• [Challenge]:
Count how many lines of the entries below contain the word "Toggle", and reply with only that number.

Entries taken from a collection:
··········
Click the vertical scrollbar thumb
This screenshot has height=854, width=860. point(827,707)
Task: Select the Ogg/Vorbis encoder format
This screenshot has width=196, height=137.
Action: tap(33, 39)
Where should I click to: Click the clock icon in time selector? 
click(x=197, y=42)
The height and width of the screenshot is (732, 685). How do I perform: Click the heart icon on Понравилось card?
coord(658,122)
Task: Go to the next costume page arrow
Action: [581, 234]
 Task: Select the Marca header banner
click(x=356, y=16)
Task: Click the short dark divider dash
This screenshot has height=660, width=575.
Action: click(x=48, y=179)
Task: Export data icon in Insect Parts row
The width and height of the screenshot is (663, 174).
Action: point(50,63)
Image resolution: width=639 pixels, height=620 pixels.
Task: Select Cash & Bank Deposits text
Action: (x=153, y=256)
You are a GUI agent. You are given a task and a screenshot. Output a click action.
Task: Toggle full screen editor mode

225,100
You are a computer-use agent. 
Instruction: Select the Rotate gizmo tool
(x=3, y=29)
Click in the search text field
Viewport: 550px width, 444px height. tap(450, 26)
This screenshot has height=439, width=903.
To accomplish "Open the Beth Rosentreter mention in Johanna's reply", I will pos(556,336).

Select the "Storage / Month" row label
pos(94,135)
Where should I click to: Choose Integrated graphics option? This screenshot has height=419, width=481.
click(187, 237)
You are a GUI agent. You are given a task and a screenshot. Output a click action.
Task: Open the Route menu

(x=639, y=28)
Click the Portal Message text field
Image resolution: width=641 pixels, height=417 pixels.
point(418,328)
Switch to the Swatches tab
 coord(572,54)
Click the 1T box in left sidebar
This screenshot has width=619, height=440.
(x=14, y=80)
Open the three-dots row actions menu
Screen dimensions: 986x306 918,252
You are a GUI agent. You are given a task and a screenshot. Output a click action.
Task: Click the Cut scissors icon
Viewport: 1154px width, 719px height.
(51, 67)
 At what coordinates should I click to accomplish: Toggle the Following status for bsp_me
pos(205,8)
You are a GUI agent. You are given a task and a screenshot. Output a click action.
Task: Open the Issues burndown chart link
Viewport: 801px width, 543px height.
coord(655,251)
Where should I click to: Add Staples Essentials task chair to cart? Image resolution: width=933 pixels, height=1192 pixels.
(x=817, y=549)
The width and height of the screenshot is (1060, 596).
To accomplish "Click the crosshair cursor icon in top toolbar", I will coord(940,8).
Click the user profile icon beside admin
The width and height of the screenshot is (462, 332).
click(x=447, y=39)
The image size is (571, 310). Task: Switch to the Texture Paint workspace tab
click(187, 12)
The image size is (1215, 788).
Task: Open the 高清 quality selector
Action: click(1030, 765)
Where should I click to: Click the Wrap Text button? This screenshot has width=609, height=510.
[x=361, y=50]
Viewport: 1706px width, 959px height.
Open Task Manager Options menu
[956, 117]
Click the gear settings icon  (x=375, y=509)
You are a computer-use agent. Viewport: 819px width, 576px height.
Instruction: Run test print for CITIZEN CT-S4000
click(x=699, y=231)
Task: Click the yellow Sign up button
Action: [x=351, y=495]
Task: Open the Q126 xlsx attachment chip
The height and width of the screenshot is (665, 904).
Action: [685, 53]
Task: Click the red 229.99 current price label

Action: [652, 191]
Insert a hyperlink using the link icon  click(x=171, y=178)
··········
• [Result of the task]:
2